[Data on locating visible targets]
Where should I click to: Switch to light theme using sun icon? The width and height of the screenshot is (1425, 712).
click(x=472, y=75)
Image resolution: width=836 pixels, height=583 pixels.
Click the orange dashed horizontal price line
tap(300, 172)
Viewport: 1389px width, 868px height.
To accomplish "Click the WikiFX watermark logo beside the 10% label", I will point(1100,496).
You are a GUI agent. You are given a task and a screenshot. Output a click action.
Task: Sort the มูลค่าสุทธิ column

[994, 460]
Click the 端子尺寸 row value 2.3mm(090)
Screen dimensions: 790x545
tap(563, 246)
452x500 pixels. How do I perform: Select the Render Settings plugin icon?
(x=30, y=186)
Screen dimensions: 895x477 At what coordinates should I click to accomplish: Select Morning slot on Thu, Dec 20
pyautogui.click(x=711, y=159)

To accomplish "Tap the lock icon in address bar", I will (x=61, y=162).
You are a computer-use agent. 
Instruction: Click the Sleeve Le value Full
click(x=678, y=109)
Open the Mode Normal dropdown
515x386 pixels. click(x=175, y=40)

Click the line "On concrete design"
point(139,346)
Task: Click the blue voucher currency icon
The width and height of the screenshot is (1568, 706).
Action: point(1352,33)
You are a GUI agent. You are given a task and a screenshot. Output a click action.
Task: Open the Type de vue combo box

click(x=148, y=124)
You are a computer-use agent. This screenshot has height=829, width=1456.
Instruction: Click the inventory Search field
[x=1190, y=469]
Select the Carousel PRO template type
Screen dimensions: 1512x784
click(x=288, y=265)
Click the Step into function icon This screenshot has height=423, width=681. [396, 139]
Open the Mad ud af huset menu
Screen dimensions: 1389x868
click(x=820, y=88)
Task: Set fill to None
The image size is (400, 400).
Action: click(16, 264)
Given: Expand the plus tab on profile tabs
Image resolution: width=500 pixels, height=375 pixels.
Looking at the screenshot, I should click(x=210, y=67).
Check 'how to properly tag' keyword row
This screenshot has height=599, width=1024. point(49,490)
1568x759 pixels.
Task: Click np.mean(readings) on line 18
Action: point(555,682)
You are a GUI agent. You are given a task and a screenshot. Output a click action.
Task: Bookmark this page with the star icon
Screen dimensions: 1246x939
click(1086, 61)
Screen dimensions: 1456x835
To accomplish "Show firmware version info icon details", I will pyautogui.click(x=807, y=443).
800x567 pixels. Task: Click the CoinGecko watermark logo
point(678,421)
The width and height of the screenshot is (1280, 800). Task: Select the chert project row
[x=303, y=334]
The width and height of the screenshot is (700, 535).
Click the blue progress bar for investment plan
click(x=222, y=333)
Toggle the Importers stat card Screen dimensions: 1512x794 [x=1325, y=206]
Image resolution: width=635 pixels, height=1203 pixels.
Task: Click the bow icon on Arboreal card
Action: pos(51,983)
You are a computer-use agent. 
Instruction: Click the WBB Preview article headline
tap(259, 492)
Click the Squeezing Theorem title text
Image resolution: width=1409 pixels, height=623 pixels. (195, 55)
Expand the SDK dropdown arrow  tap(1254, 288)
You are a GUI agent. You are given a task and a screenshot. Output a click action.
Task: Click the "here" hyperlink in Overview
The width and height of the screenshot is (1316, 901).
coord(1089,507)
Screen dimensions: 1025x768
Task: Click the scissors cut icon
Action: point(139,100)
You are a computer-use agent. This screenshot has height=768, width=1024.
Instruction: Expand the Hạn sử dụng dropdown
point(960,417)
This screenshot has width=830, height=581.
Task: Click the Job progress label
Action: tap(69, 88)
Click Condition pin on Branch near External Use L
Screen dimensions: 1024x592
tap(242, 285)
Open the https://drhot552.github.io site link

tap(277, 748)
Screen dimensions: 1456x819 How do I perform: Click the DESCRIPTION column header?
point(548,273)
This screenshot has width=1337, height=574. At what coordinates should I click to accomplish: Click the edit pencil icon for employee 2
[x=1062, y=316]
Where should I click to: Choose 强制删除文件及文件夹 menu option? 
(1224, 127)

WHAT TO WORK ON:
Print the data above word for word, beginning with the line that contains "Task: Set fill to None" and continuing through the line that contains "tap(259, 492)".

TASK RESPONSE:
Task: Set fill to None
The image size is (400, 400).
Action: click(16, 264)
Given: Expand the plus tab on profile tabs
Image resolution: width=500 pixels, height=375 pixels.
Looking at the screenshot, I should click(x=210, y=67).
Check 'how to properly tag' keyword row
This screenshot has height=599, width=1024. point(49,490)
1568x759 pixels.
Task: Click np.mean(readings) on line 18
Action: point(555,682)
You are a GUI agent. You are given a task and a screenshot. Output a click action.
Task: Bookmark this page with the star icon
Screen dimensions: 1246x939
click(1086, 61)
Screen dimensions: 1456x835
To accomplish "Show firmware version info icon details", I will pyautogui.click(x=807, y=443).
800x567 pixels. Task: Click the CoinGecko watermark logo
point(678,421)
The width and height of the screenshot is (1280, 800). Task: Select the chert project row
[x=303, y=334]
The width and height of the screenshot is (700, 535).
Click the blue progress bar for investment plan
click(x=222, y=333)
Toggle the Importers stat card Screen dimensions: 1512x794 [x=1325, y=206]
Image resolution: width=635 pixels, height=1203 pixels.
Task: Click the bow icon on Arboreal card
Action: pos(51,983)
You are a computer-use agent. 
Instruction: Click the WBB Preview article headline
tap(259, 492)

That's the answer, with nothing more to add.